# Data listing
-----

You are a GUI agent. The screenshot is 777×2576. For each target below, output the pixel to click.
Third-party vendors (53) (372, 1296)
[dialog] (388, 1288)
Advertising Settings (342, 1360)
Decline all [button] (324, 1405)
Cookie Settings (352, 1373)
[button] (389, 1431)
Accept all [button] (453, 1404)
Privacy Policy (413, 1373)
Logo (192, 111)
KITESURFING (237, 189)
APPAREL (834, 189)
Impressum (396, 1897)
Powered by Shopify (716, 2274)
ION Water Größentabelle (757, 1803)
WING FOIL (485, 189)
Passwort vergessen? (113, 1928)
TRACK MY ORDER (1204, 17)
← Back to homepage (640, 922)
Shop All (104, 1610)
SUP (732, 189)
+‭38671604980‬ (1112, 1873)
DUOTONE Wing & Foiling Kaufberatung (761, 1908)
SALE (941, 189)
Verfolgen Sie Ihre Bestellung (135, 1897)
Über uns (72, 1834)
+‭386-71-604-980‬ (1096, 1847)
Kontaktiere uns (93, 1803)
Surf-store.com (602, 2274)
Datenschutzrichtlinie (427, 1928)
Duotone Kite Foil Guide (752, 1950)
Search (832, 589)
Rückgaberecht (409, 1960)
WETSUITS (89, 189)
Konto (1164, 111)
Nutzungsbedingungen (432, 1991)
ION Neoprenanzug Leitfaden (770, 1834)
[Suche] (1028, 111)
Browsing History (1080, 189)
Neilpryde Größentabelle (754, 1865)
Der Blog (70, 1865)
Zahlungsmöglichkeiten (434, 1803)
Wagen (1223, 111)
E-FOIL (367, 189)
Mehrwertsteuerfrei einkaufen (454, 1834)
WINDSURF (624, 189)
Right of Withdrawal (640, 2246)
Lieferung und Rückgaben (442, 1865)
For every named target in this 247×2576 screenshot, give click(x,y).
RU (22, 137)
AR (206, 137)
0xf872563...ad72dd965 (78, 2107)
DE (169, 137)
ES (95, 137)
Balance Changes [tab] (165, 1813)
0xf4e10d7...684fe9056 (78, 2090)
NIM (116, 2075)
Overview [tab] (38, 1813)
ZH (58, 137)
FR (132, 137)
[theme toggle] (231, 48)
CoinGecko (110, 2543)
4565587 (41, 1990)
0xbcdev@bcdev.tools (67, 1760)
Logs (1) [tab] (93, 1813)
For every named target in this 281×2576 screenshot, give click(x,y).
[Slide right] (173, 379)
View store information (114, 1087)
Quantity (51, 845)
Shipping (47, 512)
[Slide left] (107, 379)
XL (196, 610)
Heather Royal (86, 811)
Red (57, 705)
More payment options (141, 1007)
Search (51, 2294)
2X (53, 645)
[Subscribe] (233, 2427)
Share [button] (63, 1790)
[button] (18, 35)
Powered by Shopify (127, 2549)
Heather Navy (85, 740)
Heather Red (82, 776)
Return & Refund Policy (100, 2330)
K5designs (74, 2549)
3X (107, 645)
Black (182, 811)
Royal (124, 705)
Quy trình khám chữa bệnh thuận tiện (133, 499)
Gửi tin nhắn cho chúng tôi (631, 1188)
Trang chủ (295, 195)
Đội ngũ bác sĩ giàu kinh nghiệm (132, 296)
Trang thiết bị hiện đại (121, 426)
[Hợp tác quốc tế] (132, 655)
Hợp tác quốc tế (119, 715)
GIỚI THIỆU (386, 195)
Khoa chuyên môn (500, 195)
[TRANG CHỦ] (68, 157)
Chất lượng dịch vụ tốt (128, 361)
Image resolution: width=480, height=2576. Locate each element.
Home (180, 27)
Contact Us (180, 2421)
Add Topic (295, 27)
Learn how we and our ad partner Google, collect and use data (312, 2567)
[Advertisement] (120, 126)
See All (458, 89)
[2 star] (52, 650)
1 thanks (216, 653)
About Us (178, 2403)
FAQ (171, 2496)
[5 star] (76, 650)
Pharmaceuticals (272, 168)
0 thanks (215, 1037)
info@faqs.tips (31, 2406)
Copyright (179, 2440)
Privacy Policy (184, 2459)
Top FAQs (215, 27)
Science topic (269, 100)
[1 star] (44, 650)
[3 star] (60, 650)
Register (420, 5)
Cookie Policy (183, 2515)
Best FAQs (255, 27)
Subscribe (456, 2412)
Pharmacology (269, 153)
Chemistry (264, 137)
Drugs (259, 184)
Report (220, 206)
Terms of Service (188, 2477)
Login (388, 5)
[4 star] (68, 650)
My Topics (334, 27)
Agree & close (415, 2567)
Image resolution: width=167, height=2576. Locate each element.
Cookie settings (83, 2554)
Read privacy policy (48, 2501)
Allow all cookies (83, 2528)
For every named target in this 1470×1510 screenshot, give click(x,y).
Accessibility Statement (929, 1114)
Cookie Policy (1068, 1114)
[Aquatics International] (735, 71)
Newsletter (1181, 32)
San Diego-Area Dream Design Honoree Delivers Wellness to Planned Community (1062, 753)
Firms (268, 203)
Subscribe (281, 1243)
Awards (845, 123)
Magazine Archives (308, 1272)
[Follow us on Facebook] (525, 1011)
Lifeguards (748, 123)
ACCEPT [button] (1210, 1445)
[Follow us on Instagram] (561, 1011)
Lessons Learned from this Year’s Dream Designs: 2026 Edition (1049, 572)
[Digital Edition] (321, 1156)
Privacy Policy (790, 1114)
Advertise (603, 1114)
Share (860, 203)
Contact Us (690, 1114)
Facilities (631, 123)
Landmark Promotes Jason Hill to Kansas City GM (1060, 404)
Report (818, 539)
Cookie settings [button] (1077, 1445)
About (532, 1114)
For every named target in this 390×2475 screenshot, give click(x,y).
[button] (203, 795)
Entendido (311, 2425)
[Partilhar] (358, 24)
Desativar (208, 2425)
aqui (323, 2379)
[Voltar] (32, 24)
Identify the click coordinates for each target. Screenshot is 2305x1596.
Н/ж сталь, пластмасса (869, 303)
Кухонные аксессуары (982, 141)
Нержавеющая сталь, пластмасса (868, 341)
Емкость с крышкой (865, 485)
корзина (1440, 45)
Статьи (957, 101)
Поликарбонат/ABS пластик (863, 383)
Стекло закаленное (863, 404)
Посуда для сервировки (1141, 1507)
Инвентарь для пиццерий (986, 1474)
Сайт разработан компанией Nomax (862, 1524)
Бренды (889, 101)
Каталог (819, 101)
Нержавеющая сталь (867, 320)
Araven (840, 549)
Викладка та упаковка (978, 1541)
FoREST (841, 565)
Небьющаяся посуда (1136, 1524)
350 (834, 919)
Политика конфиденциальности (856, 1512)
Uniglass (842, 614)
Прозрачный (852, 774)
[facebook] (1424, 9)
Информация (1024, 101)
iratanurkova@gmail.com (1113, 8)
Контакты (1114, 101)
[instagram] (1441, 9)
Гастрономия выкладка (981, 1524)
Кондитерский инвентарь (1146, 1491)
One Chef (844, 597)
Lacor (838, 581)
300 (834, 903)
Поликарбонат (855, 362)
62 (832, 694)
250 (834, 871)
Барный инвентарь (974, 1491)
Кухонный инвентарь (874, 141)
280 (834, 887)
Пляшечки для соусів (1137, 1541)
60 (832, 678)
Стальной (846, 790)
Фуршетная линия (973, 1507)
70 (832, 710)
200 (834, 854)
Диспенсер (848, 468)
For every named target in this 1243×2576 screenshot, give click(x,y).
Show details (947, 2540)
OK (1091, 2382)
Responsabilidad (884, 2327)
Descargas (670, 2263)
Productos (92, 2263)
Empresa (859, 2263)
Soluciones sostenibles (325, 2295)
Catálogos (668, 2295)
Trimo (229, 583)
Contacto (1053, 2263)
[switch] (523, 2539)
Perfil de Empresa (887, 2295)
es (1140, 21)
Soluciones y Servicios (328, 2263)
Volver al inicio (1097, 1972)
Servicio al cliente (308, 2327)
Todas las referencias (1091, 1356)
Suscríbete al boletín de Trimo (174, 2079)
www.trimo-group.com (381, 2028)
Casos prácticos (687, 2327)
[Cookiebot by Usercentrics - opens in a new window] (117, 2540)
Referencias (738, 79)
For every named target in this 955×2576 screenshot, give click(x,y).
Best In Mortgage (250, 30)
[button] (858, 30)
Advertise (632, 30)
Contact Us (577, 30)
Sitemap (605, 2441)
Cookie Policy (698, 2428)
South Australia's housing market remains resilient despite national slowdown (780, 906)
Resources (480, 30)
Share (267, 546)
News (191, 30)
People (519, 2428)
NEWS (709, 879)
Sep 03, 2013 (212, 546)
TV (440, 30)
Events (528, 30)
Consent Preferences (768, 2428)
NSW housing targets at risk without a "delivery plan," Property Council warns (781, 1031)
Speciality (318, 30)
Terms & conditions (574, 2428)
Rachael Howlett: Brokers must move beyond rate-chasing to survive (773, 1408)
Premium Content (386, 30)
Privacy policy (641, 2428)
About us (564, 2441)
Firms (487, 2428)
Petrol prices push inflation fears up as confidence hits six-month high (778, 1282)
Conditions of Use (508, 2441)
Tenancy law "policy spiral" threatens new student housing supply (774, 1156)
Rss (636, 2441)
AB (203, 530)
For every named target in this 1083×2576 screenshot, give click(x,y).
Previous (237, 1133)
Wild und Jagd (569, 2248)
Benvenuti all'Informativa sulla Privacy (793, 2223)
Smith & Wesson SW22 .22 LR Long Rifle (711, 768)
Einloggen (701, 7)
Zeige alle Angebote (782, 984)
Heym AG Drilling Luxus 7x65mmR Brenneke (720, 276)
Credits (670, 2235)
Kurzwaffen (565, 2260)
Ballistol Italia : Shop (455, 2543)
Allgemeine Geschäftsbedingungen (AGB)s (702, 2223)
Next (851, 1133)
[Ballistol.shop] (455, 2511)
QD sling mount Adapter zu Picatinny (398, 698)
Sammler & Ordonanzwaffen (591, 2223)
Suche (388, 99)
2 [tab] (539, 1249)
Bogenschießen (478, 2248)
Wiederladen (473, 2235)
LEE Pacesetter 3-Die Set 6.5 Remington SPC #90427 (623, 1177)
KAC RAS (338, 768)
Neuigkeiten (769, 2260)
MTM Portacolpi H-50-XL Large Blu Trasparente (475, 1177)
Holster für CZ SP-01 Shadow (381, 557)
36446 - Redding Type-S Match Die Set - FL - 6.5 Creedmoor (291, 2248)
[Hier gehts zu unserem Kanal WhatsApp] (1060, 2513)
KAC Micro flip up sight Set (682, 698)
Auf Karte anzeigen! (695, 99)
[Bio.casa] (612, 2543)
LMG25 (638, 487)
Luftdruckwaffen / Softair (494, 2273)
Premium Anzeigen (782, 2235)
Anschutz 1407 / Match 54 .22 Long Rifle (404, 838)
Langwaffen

-----

# Work to be completed
Print the records above verbatim from their first line to the line containing "Kontaktiere uns (93, 1803)", both included, and stop there.

# Response to this task
You are a GUI agent. The screenshot is 777×2576. For each target below, output the pixel to click.
Third-party vendors (53) (372, 1296)
[dialog] (388, 1288)
Advertising Settings (342, 1360)
Decline all [button] (324, 1405)
Cookie Settings (352, 1373)
[button] (389, 1431)
Accept all [button] (453, 1404)
Privacy Policy (413, 1373)
Logo (192, 111)
KITESURFING (237, 189)
APPAREL (834, 189)
Impressum (396, 1897)
Powered by Shopify (716, 2274)
ION Water Größentabelle (757, 1803)
WING FOIL (485, 189)
Passwort vergessen? (113, 1928)
TRACK MY ORDER (1204, 17)
← Back to homepage (640, 922)
Shop All (104, 1610)
SUP (732, 189)
+‭38671604980‬ (1112, 1873)
DUOTONE Wing & Foiling Kaufberatung (761, 1908)
SALE (941, 189)
Verfolgen Sie Ihre Bestellung (135, 1897)
Über uns (72, 1834)
+‭386-71-604-980‬ (1096, 1847)
Kontaktiere uns (93, 1803)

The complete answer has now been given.